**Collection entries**
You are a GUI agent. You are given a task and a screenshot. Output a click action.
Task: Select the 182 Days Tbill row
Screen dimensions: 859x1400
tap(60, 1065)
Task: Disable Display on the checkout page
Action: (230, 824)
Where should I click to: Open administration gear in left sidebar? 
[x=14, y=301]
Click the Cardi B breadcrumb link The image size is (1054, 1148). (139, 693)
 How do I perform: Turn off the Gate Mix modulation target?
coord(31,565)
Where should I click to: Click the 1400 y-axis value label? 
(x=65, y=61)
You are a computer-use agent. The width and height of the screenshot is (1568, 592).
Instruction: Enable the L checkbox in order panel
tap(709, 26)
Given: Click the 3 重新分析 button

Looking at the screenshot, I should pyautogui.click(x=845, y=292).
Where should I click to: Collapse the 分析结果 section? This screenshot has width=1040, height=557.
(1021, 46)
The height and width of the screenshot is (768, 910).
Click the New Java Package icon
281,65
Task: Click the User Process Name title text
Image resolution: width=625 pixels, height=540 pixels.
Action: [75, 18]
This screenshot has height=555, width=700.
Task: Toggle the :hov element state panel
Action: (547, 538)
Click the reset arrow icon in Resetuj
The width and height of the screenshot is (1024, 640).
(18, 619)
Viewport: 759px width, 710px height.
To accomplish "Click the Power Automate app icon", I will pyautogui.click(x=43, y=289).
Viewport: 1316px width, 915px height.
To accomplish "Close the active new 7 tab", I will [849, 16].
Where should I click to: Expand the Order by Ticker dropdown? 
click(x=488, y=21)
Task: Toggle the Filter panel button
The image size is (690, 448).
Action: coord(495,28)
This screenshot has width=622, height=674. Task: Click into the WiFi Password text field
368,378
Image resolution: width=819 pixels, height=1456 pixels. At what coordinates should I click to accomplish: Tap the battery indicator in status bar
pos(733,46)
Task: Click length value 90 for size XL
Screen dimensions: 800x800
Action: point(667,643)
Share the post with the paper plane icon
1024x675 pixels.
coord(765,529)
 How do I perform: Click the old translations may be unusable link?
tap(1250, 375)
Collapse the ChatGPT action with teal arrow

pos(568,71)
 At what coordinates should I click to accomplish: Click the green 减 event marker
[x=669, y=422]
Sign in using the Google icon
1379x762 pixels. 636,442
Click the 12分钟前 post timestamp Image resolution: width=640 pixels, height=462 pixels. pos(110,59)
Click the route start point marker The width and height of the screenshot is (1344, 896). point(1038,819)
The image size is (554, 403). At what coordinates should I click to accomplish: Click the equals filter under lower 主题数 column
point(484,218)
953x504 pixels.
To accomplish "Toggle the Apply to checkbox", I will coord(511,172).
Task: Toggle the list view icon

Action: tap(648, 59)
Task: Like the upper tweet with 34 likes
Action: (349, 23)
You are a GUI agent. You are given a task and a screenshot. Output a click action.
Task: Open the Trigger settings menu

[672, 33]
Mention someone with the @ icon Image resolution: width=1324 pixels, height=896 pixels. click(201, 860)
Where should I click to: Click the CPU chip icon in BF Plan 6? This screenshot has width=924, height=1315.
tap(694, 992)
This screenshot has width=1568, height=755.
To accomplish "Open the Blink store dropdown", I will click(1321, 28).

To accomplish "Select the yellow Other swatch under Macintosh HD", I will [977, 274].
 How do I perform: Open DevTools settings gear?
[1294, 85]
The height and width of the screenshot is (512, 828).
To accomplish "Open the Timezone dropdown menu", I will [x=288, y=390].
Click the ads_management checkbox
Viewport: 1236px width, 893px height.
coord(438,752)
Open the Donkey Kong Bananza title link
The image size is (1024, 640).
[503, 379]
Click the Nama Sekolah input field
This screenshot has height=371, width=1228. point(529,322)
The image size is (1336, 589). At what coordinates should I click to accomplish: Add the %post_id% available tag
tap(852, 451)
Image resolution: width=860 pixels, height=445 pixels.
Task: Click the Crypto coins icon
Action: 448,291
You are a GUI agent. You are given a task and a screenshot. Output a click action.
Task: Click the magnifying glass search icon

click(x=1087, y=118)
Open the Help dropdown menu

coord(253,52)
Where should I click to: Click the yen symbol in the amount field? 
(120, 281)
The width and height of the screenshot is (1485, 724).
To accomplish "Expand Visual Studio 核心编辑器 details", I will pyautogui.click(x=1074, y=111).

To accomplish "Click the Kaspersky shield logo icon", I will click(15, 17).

**About this task**
Find every line in the records that uses the string "Select", then copy it.

**Exercise answer**
Task: Select the 182 Days Tbill row
To accomplish "Select the yellow Other swatch under Macintosh HD", I will [977, 274].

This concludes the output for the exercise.